When I asked one of my doctors whether it was reasonable to assume endometriosis was contributing to these myriad anomalies, she was silent. I was treading on the thin ice that divides what can be seen and what has to be guessed at, a territory I’m certain physicians categorically dislike.
“That, and you have a hypochondriac code on your medical charts,” a friend who’s in medical billing tells me. I think she’s kidding until she explains the code comes across her desk every day, notably with people who see many different doctors over a period of years for “mysterious” symptoms. She has checked my own chart from our local hospital (it has the code).
By 2012, it’s clear that all I have to look forward to is a tapering off in the growth of new cells, and an increased risk of reproductive cancers. Three bad pap tests, a year of missed periods, bladder pain, and a sudden weight gain of 15 pounds in my abdomen in one month (“You’re just getting older,” says my GYN), and I am once again in full battle mode: I demand a full hysterectomy, with everything that is taken out biopsied. This is easier said than done, as my current doctor prefers I go back on hormone supplements and “wait it out.”
The shock is that even a female GYN, with other patients who have endometriosis, will hold off on what is—truly, really—the only option for endometriosis, which is excision surgery. My heart in my throat—a sliver of my inner thoughts wondering if maybe I’m wrong and she’s right—I decide to switch doctors, again (doctor-hopping, it’s a code!). The new surgeon admits me three days later for the surgery I’d been begging for the better part of five years.
It is the 18th of February of 2016, my sister’s birthday. She is five years and one day older than I, and yet she has been diagnosed with endometriosis for the first time in her life after an endometrial cyst caused severe anemia and a weeks-long flu she had around Christmas she couldn’t kick. On her birthday, I am filling out pre-op paperwork. The next day, my own birthday, I’m having blood drawn, my hospital bracelet fitted. On 21st February, I awake in the operating theatre and my surgeon, knowing how long I have waited to be told I’m not crazy, announces, “Congratulations! We found five fibroids—one about the size of a grapefruit—some other cysts, adhesions, and live endometrial cells blocking your tubes.” When I cheer a drowsy, druggy sort of cheer, the operating team laughs.

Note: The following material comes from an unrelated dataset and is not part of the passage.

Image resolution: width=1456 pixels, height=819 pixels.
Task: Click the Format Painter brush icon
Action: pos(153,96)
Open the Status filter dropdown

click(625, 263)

Except, I really am elated. It has been a too-long road and that road—while not over until a cure for my disease is found—has just narrowed significantly. It is no longer a wide mountainous thing with hairpin turns, but a little gravel path like in a Victorian garden, one I can manage for a long while.
The novelist Hilary Mantel, my friend who has battled this disease, has written, “It’s very difficult for me not to regard my body as my enemy. But it’s the only body I’ve got.” I think about that a lot. And I tell myself that I am not the demoralized, consumptive little girl with the sallow face and skeletal figure anymore. I tell myself: you are the gutsy female apothecary who insists on not riding side-saddle, trotting on to meet the next symptom head-on down that little garden path.